We are aware of courtesy deliveries. You order a particular car from one dealership (most probably from a faraway location), then once the car is built it is delivered to another dealership closer to home. That’s where you are going to pick up the vehicle. Basically, dealership B is doing a favor for dealership A by delivering the ordered unit.
Well, that sounds simple, right? But the thing is, courtesy deliveries are prone to scams and flaws. It removes the “sense of control” from the customer and transfers it to the dealership that receives the ordered vehicle.
A recent courtesy delivery scam was posted on Facebook. A guy named James Lapeyrouse asked the guidance of the C8 Corvette Owners (And Friends) community regarding his friend’s ordered car. Here is the content he posted. I suggest that you read this one since it will help you avoid such a scam in the future.
“She ordered her C8 from a BIL’s dealership in CA; however, it was courtesy delivered to Sterling McCall Chevrolet in Houston off of I-45 North. Since the concierge told her it was shipped, she signed all contracts with her BIL’s dealership in CA. I bet you know where this is going already,” he stated.
“Instead of calling my friend to tell her that HER C8 was delivered, Sterling McCall Chevrolet sold it to someone else. Remember she’s already signed a contract w that particular C8 & VIN,” he continued.
“She went to Sterling McCall Chevrolet today to talk to them to figure out what happened. The GM & GSM refused to talk to her for whatever BS reason. They even had paperwork that showed the car delivered was ordered by her and delivered for her. The salesman even gave her pics of her car. Theoretically, the person Sterling McCall Chevrolet sold her C8 to could never get the car titled since the dealership in CA has the manufacturer’s title. What are the chances that the person returns the car?”

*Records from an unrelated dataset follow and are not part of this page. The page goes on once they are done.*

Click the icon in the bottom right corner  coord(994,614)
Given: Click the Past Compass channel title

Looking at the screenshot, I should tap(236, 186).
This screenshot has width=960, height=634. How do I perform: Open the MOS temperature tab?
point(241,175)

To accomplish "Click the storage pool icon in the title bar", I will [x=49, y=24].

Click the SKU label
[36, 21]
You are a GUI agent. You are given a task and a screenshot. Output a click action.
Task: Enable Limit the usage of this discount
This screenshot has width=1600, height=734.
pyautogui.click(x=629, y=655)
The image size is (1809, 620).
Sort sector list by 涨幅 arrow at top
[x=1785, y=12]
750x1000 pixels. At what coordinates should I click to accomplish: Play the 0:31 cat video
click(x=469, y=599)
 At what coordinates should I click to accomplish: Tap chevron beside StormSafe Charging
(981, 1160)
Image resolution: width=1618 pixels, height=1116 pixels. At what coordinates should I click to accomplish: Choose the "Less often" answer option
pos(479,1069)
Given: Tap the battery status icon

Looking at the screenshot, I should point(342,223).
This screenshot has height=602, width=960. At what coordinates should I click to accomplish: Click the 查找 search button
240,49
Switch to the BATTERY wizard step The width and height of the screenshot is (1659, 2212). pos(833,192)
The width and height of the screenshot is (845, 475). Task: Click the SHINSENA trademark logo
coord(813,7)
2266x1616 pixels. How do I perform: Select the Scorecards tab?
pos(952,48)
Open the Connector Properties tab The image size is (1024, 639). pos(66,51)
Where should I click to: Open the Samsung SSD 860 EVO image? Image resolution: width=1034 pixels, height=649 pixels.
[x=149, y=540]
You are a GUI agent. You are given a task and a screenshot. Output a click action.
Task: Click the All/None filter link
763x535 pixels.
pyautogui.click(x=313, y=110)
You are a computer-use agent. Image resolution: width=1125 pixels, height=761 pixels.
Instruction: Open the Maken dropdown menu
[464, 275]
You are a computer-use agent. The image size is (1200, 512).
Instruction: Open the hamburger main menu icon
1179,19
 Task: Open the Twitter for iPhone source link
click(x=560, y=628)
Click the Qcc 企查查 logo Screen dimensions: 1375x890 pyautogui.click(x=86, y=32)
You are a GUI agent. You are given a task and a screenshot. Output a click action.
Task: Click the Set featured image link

In a nutshell, James’s friend bought a car from a dealership in California but had it courtesy delivered to Sterling McCall Chevrolet, located in Houston. The thing is, Sterling McCall did not deliver the car to her. Instead, they sold the Corvette to someone else, which is downright absurd. GM and GSM did not reply to her inquiries. Instead, they gave her paperwork showing that the car was delivered to her already.
But even if they sold it to someone else, that buyer will not get it titled. After all, the dealership in California has its manufacturer’s title, and it can never be given to that buyer.
And look, that dealership is even hard-selling the C8 Corvette!
This is one example of the crazy cases that can happen when you decide on a courtesy delivery. As Chevy Dude recommended, one should not take this approach. Instead, you should buy the vehicle directly from the dealership and have it shipped. Alternatively, you can also take the National Corvette Museum RC8 Delivery program.